━━━ GEGEBENE INFORMATIONEN

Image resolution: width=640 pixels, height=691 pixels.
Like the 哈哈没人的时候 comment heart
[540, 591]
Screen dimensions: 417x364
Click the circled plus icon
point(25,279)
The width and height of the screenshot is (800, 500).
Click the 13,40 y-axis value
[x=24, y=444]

━━━━━━
━━━ GEGEBENE INFORMATIONEN

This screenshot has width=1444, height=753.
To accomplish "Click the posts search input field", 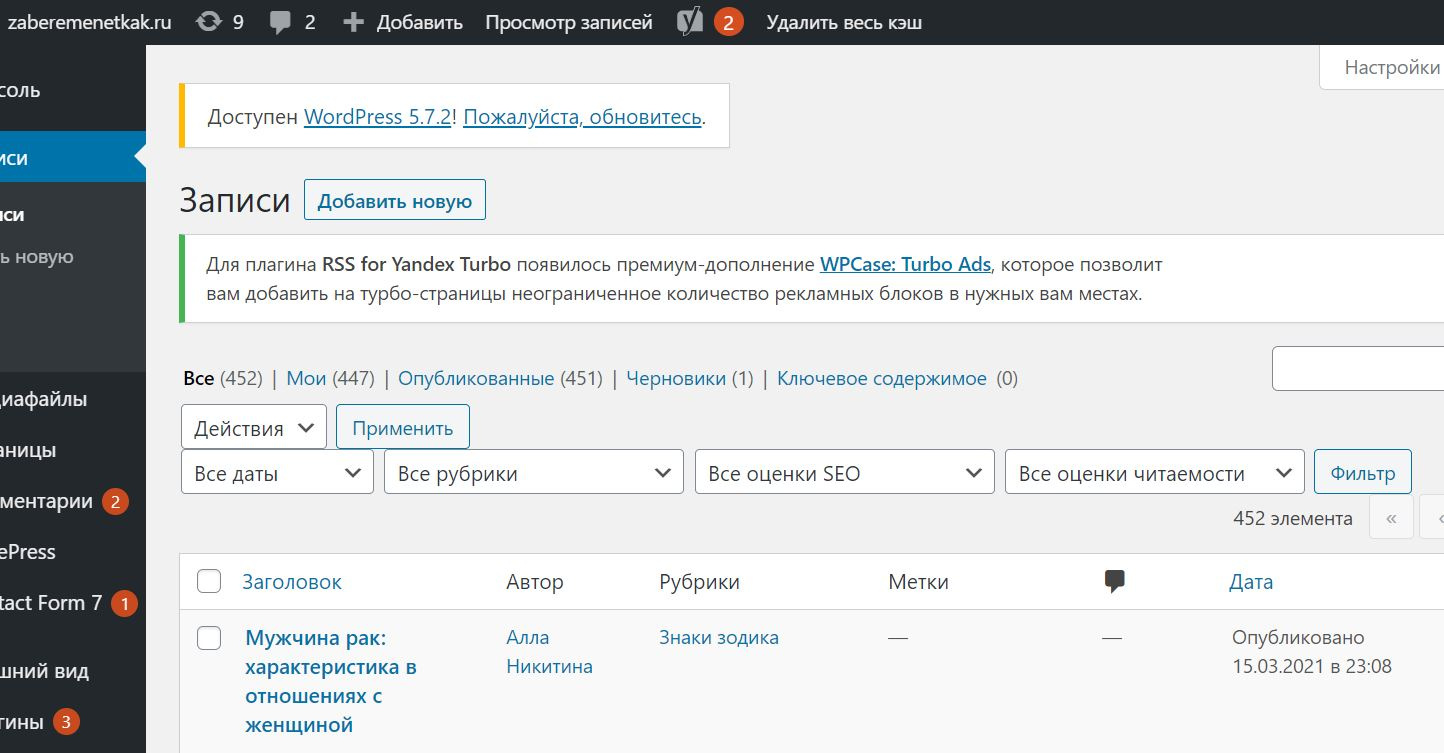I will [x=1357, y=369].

━━━━━━
━━━ GEGEBENE INFORMATIONEN

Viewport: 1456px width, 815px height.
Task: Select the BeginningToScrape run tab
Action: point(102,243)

━━━━━━

Kannst du die Zeilen der Auflistung, beginnend mit der Zeile mit „Viewport: 1456px width, 815px height.“ und weiter bis einschließlich der Zeile mit „Action: point(102,243)“, in eine JSON-Liste von Strings übertragen, mit einem String pro Zeile und ohne Leerzeilen?

[
  "Viewport: 1456px width, 815px height.",
  "Task: Select the BeginningToScrape run tab",
  "Action: point(102,243)"
]